Peer Feedback Guidelines
Throughout the Mavericks learning experience, peer feedback is an opportunity to give/receive constructive feedback within the student community. In addition to improving students' process and output, regularity engaging in critique and feedback cycles will allow them to hone critical thinking, collaboration, and feedback-giving skills.
What to Critique
In addition to the final output of a project, students may also present documentation, from early to later stages of the project—anything having to do with their workflow, strategy, and thought process that they’d like to get feedback on.
Asking for Feedback
1. Define the Problem
Define the problem you're trying to solve, or the need you're trying to fulfill with your project to establish a foundation on which constructive feedback can be given.
2. Give Context
Briefly offer any relevant background to give your feedback-givers some context to your work. If applicable, identify the scope of your work, and describe any assumptions you made or constraints you've held yourself to.
3. Set Goals & Expectations
If you're looking for specific area(s) of feedback, specify what you're looking for—as well as what you're not focused on exploring during a critique.
4. Share Works in Progress
If you want feedback on variations of a Mavericks project in progress, hop on Telegram and share your variations! When asking for feedback:
- Clearly differentiate each of your variations.

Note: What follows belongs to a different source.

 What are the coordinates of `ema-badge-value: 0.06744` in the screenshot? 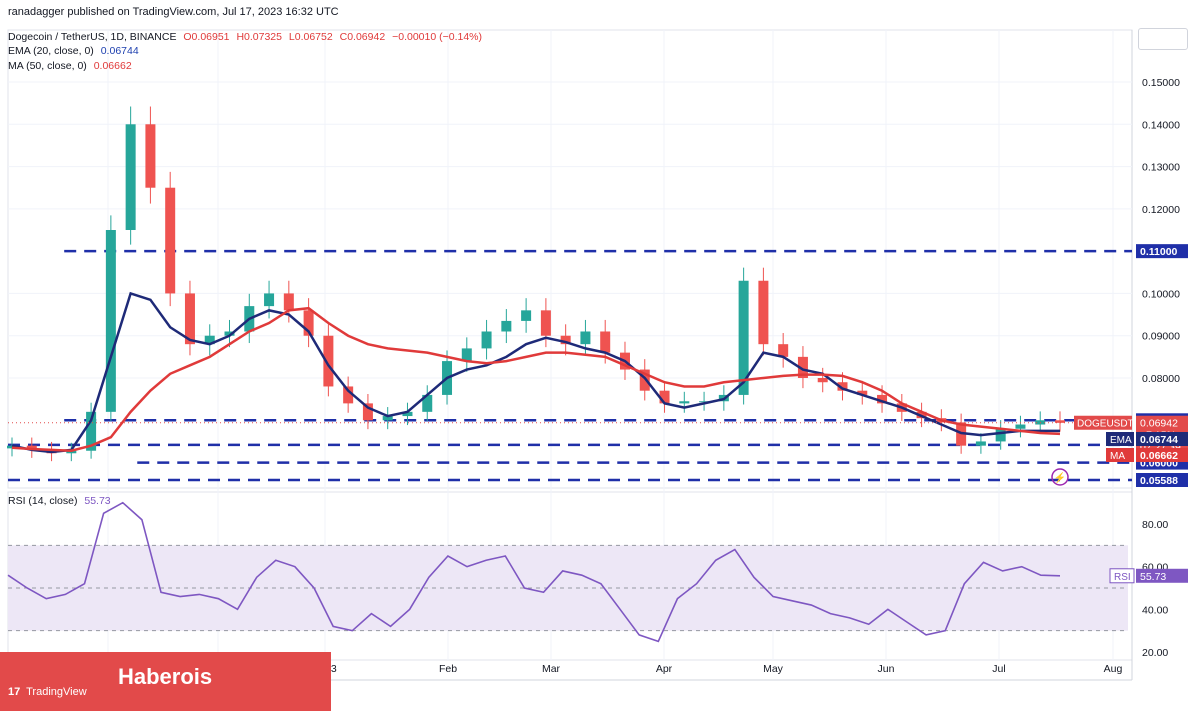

- Avoid “selling” others on your work.
- Avoid disclosing your personal preference to prevent biasing feedback.
We want to foster a constructive feedback cycle, without imposing hard rules. Please mindfully consider the following when giving feedback:
Keep in mind the presenter’s feedback goals, and prioritize giving feedback supporting those goals.
Phrase your thoughts/opinions in the form of questions (Allows students to express their reasoning and consider another angle, instead of feeling defensive).